Keindahan bawah laut Raja Ampat menjadi magnet pariwisata. Jumlah wisatawan asing melonjak hampir sepuluh kali lipat dalam lima tahun terakhir, menyentuh angka 25 ribu kunjungan pada 2024. Kekayaannya pun mengalir deras--diketahui sektor pariwisata menyumbang sekitar Rp850 miliar per tahun, berimbas positif hingga ke sektor jasa lokal, kuliner, transportasi, dan kerajinan masyarakat sekitar.
Walau bagaimanapun, di balik semua keuntungan dan prospek ekonomi yang ditawarkan oleh aktivitas pertambangan nikel, ada bahaya yang menyelinap.

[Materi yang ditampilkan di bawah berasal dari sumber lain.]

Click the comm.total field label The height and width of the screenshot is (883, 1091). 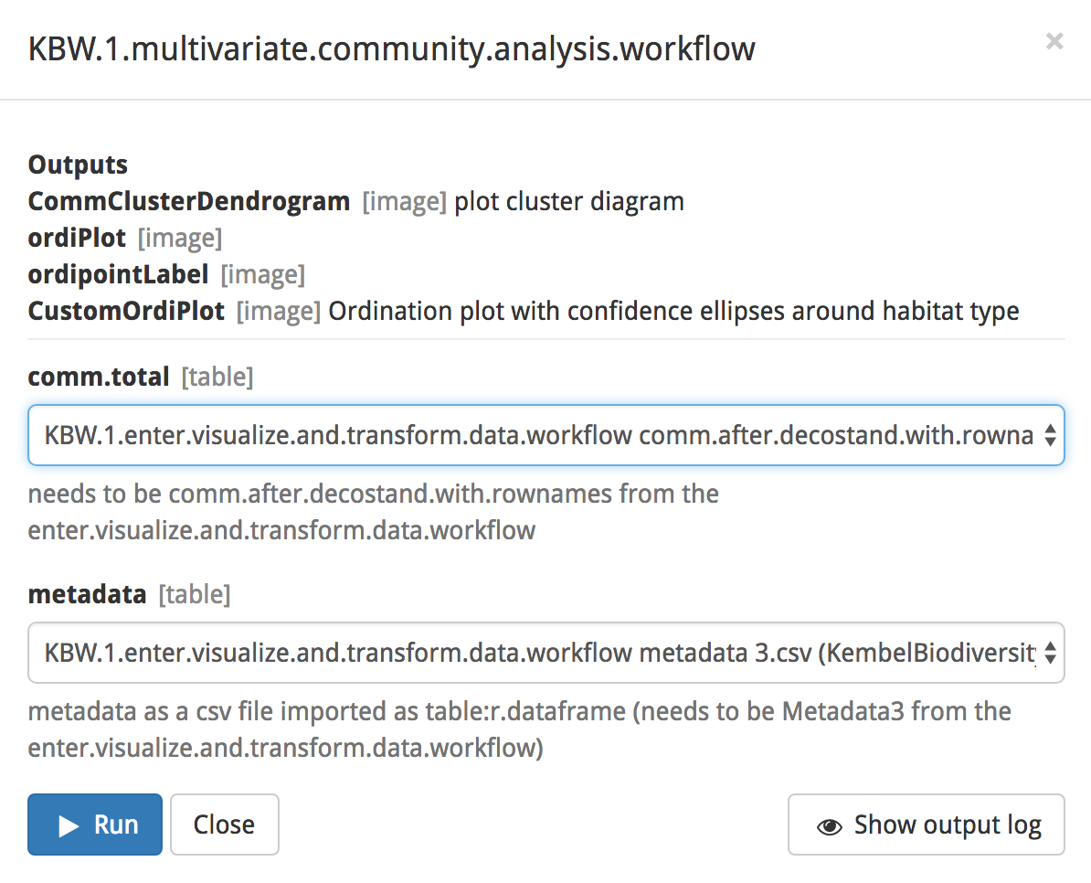point(98,378)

Pulau-pulau kecil seperti Gag, Kawe, Manuran, dan Batang Pele kini menjadi lokasi operasi perusahaan tambang. Sengketa meletup dari akar rumput: warga lokal, aktivis, maupun akademisi menolak keras. Alasannya adalah bahwa eksploitasi nikel berpotensi menghancurkan ekosistem di darat dan laut, pada gilirannya akan mengganggu sektor ekonomi yang bergantung pada pariwisata dan perikanan.

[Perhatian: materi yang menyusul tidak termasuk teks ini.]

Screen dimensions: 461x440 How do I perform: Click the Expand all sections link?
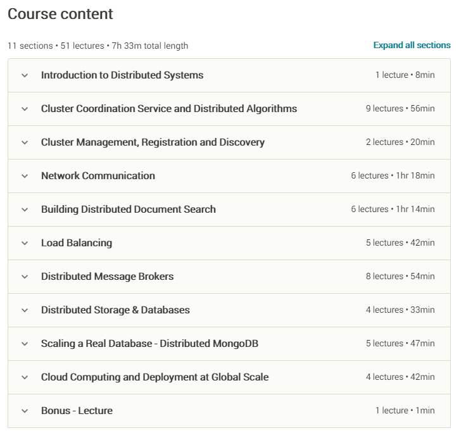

Menyikapi pro-kontra tersebut, pemerintah akhirnya mencabut empat izin usaha pertambangan (IUP) nikel pada Juni 2025. Yang dibatalkan adalah izin PT Anugerah Surya Pratama, PT Mulia Raymond Perkasa, PT Kawei Sejahtera Mining, serta PT Nurham. Pencabutan ini dipicu penemuan pelanggaran lingkungan dan gelombang tekanan publik. Sekalipun satu IUP dibiarkan beroperasi--PT Gag Nikel, dengan argumen telah memenuhi standar pengelolaan limbah dan berada di luar kawasan Geopark Raja Ampat. Keputusan ini lantas disorot pasalnya dianggap diskriminatif dan bertentangan dengan UU No. 1 Tahun 2014 tentang Pengelolaan Wilayah Pesisir dan Pulau-Pulau Kecil.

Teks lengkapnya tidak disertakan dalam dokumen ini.